Abstract
Nuclear mtDNA sequences (numts) are a widespread family of paralogs evolving as pseudogenes in chromosomal DNA [Zhang, D. E. & Hewitt, G. M. (1996) TREE 11, 247–251 and Bensasson, D., Zhang, D., Hartl, D. L. & Hewitt, G. M. (2001) TREE 16, 314–321]. When trying to identify the species origin of an unknown DNA sample by way of an mtDNA locus, PCR may amplify both mtDNA and numts. Indeed, occasionally numts dominate confounding attempts at species identification [Bensasson, D., Zhang, D. X. & Hewitt, G. M. (2000) Mol. Biol. Evol. 17, 406–415; Wallace, D. C., et al. (1997) Proc. Natl. Acad. Sci. USA 94, 14900–14905]. Rhesus and cynomolgus macaque mtDNA haplotypes were identified in a study of oral polio vaccine samples dating from the late 1950s [Blancou, P., et al. (2001) Nature (London) 410, 1045–1046]. They were accompanied by a number of putative numts. To confirm that these putative numts were of macaque origin, a library of numts corresponding to a small segment of 12S rDNA locus has been made by using DNA from a Chinese rhesus macaque. A broad distribution was found with up to 30% sequence variation. Phylogenetic analysis showed that the evolutionary trajectories of numts and bona fide mtDNA haplotypes do not overlap with the signal exception of the host species; mtDNA fragments are continually crossing over into the germ line. In the case of divergent mtDNA sequences from old oral polio vaccine samples [Blancou, P., et al. (2001) Nature (London) 410, 1045–1046], all were closely related to numts in the Chinese macaque library.
With the advent of genomics it is increasingly recognized that horizontal gene transfer has been going on throughout evolution. Fragments of mitochondrial DNA (mtDNA) have migrated regularly to chromosomal DNA (1–4), many of which are located near the centromeres (5). These nuclear mtDNA sequences (numts) can be as small as 100 bases and as large as 270 kb, or 75% of the Arabidopsis thaliana plant mtDNA genome (5). In silico scanning of the human genome sequence revealed ≈300–400 numts corresponding to between 0.6 and 88% of human mtDNA (2, 6).
Although numts behave as pseudogenes and fix mutations at a rate higher than nuclear coding sequences, they evolve more slowly than mtDNA sequences. Indeed the fixation rate of vertebrate mtDNA is ≈20-fold greater than that of numts (7). From the perspective of PCR, mtDNA and numts represent the equivalent of a multigene family with components in both the high and low molecular weight fractions. Not surprisingly, the proportion of numts in a DNA sample varies with the tissue (3) and the extraction protocol (8, 9). For example, peripheral blood contains mainly resting lymphocytes in which the copy number of mtDNA is low compared with activated cells. For some samples, mostly numts were recovered (10).
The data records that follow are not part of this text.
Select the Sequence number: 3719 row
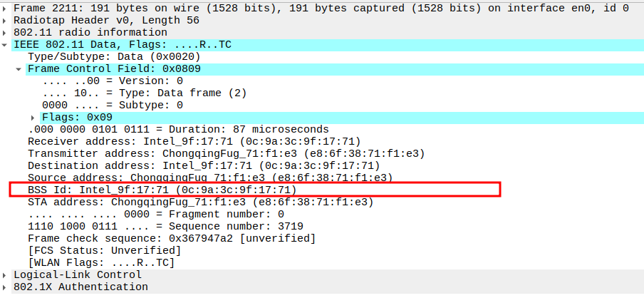Image resolution: width=644 pixels, height=298 pixels. (x=165, y=226)
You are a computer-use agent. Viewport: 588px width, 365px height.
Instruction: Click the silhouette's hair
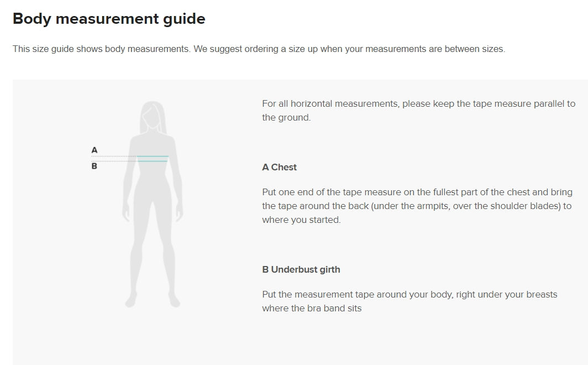click(153, 116)
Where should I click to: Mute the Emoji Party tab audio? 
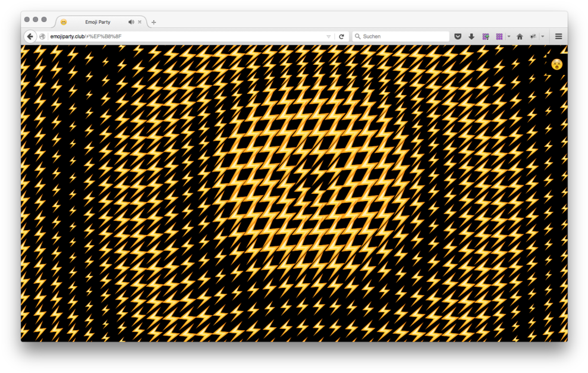pyautogui.click(x=131, y=22)
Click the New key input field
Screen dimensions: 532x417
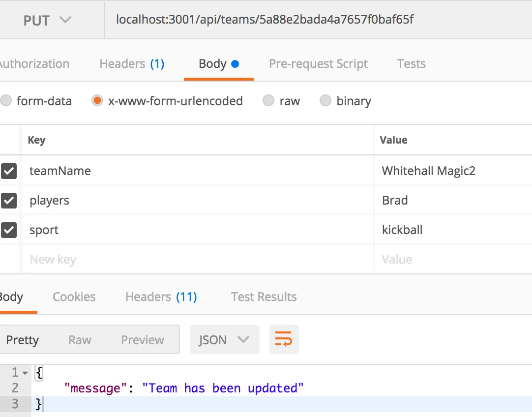197,260
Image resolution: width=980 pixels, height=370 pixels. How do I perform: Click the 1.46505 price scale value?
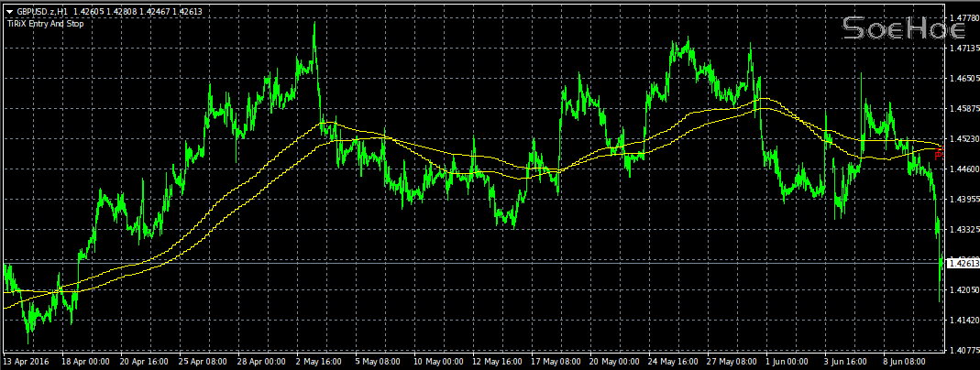(x=962, y=80)
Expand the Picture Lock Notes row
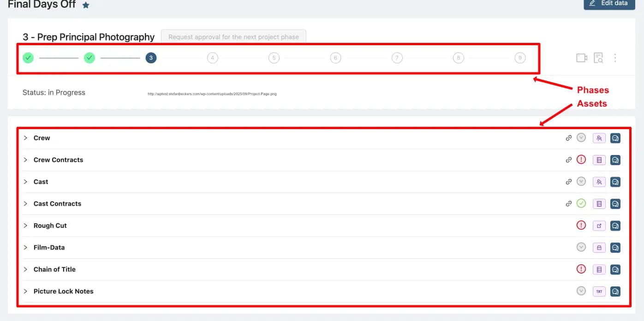Screen dimensions: 644x321 (26, 291)
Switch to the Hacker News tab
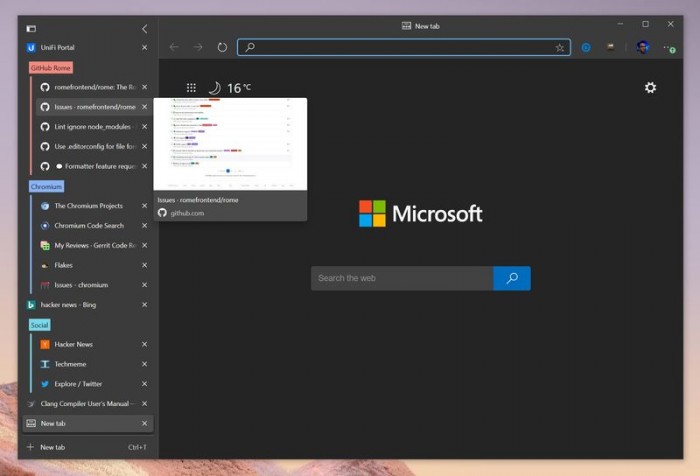 coord(75,344)
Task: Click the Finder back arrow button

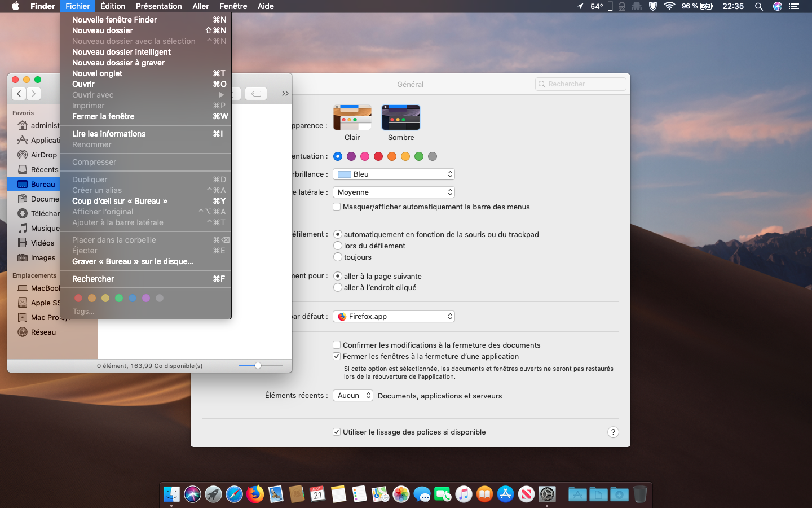Action: 19,94
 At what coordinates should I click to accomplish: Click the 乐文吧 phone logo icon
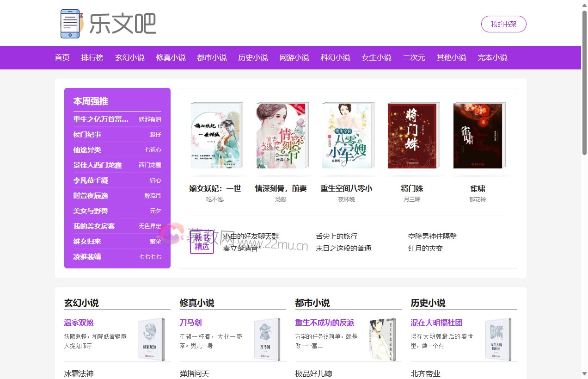pos(70,22)
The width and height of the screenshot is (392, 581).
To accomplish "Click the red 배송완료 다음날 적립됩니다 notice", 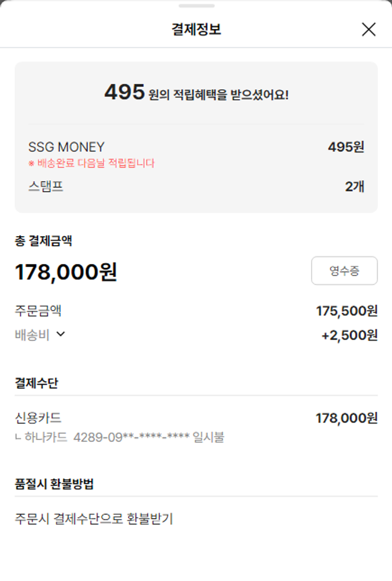I will [x=91, y=164].
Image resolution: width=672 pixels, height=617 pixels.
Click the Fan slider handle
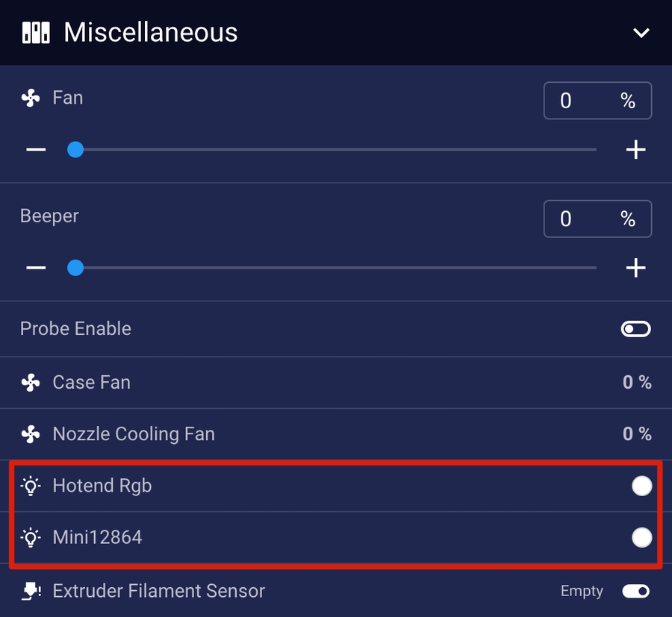tap(75, 150)
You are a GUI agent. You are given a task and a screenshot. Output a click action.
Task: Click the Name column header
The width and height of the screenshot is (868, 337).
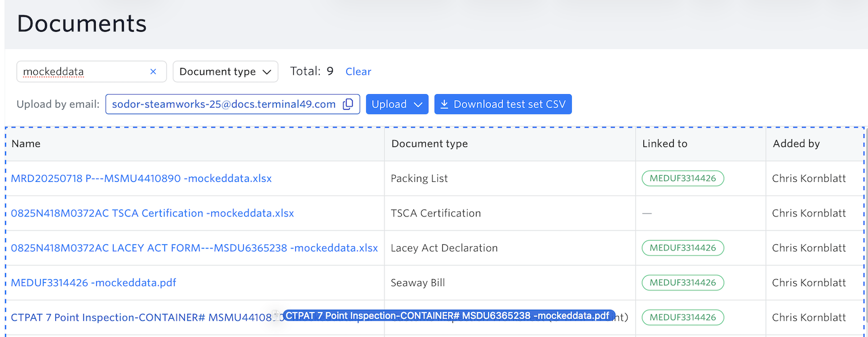tap(26, 144)
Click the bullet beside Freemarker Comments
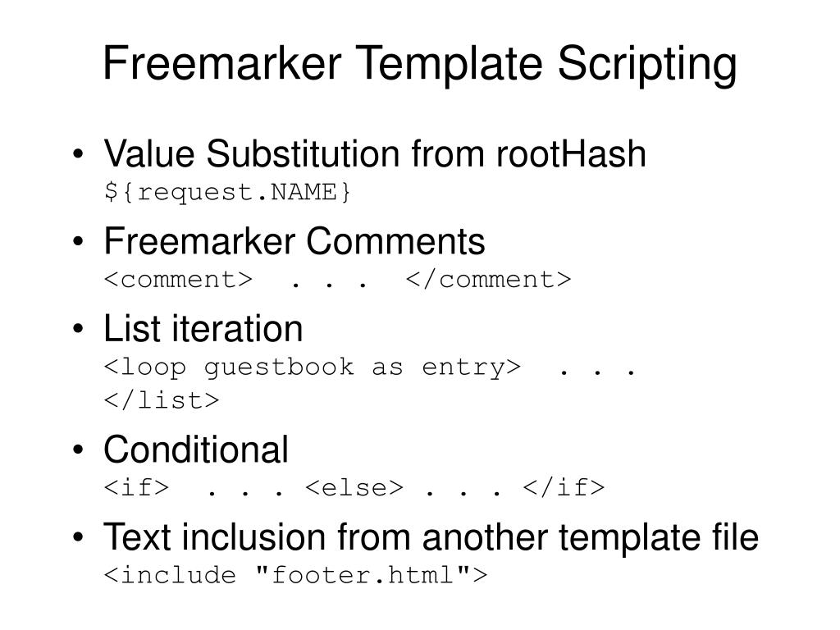840x630 pixels. pos(78,242)
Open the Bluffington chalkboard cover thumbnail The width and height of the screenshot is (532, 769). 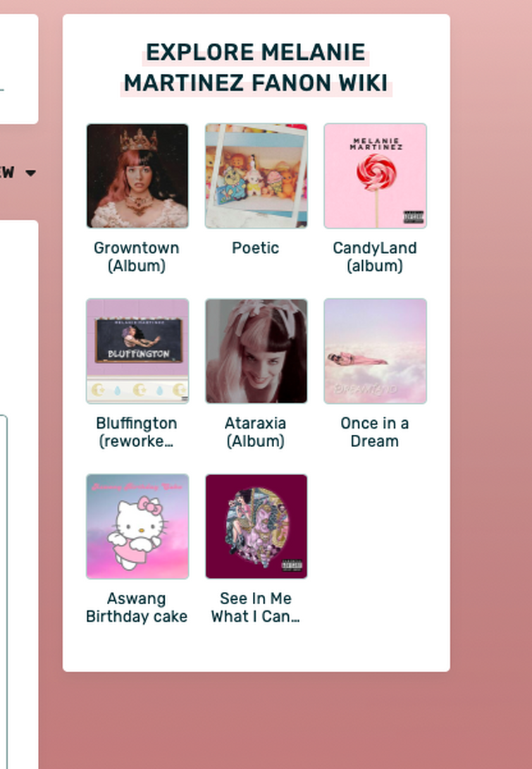click(137, 351)
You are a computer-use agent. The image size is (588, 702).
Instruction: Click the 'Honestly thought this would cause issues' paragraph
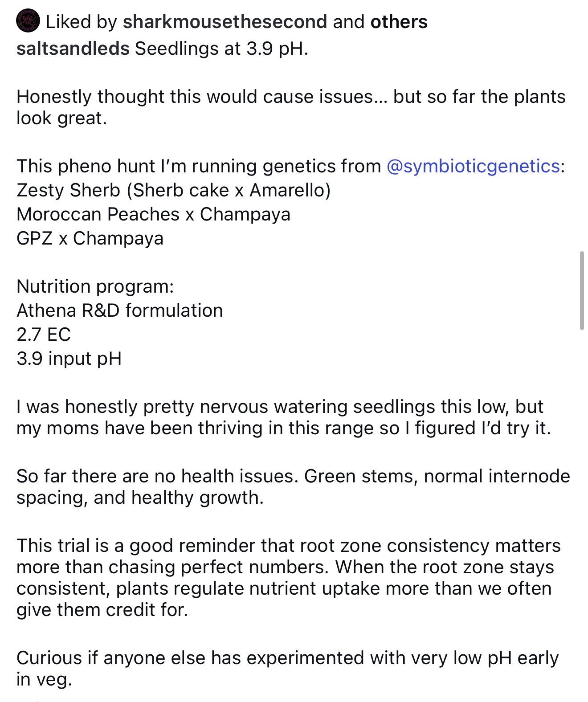pyautogui.click(x=290, y=107)
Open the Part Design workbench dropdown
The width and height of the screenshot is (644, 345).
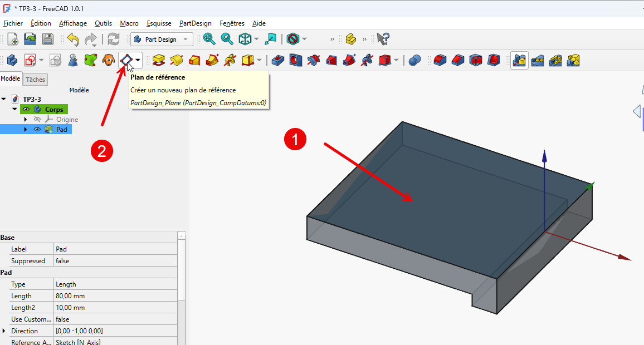click(x=162, y=40)
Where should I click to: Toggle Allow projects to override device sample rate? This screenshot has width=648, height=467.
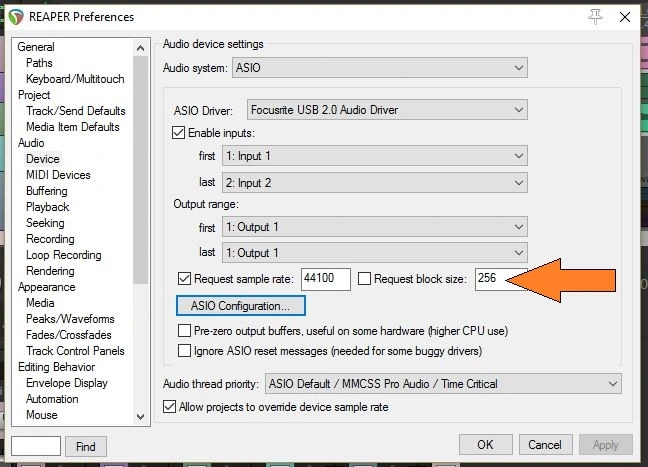pyautogui.click(x=169, y=406)
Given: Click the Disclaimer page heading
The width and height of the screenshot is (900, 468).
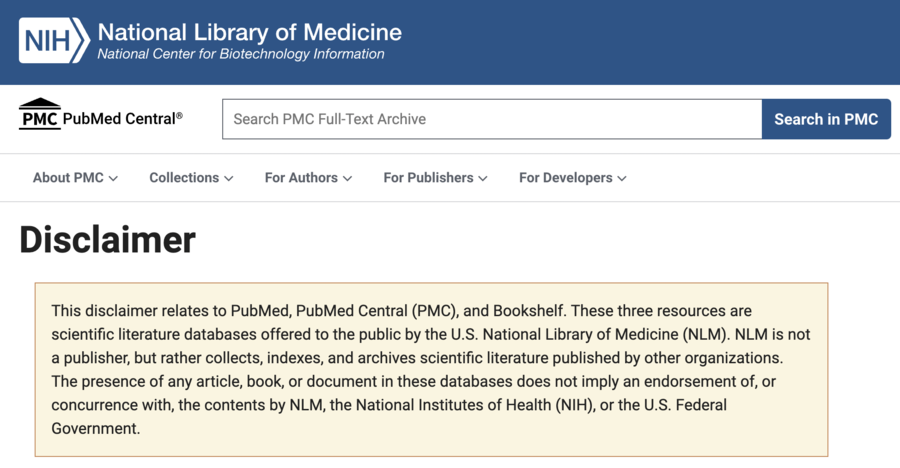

Given their high copy number mtDNA frequently is chosen for the identification of species DNA. If the samples are old, small fragments generally are amplified. Furthermore, given its faster fixation rate it provides far greater resolution, certainly of more recent events such as comparing conspecific populations (11). However, the presence of numts may confound analyses of normal mtDNA haplotypes (12, 13). At best they represent a form of noise that must be controlled for. If not, mistaking numts for mtDNA may lead to erroneous conclusions based on their different evolutionary trajectories (14–16). Finally, PCR-mediated recombination is a technical problem associated with amplifying multigenic targets (17). All these factors come together if mtDNA is to be used to identify the species origin of DNA from an unidentified sample.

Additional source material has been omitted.